Attraction
The Ring Market
The colonnaded square of the second ring — the produce of the island, the cargoes of the sky-roads, and the city at its ease.
The great public square of the second ring holds the market: a colonnaded agora about a tiered fountain, roofed at its centre by a vast canopy and open at its edges to the canals. Here the produce of the rings and the cargoes of the airships and the sea-craft are traded — fruit and fish and flowers, marble and brass and cloth, the painted ware and carved work of the island, and the goods the sky-roads bring from far off.
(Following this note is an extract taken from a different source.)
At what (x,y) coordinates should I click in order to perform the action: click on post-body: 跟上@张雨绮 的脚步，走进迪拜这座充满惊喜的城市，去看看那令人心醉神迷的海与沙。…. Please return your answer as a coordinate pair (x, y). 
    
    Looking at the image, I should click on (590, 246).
It keeps an old and easy order: the food-rows under the canopy by the fountain; the cloth and the painted ware in the shaded colonnades; the brass, the tools and the small machines along the canal-edge where the barges unload; and, at the landward steps, the day-stalls of whoever has something to sell and the patience to call it. Weights are kept true by the Society's measurers, prices are sung rather than haggled, and a striped awning means a stall will feed you whether your purse is full or not — a courtesy of the rings no one is too proud to use.
The square is also the city's parlour. Citizens take their ease at the fountain; orators speak from the steps; musicians play in the colonnades; and the Civic Society holds its open lectures beneath the canopy on market-days. The visitor who would understand Aurei should spend an afternoon here doing nothing in particular.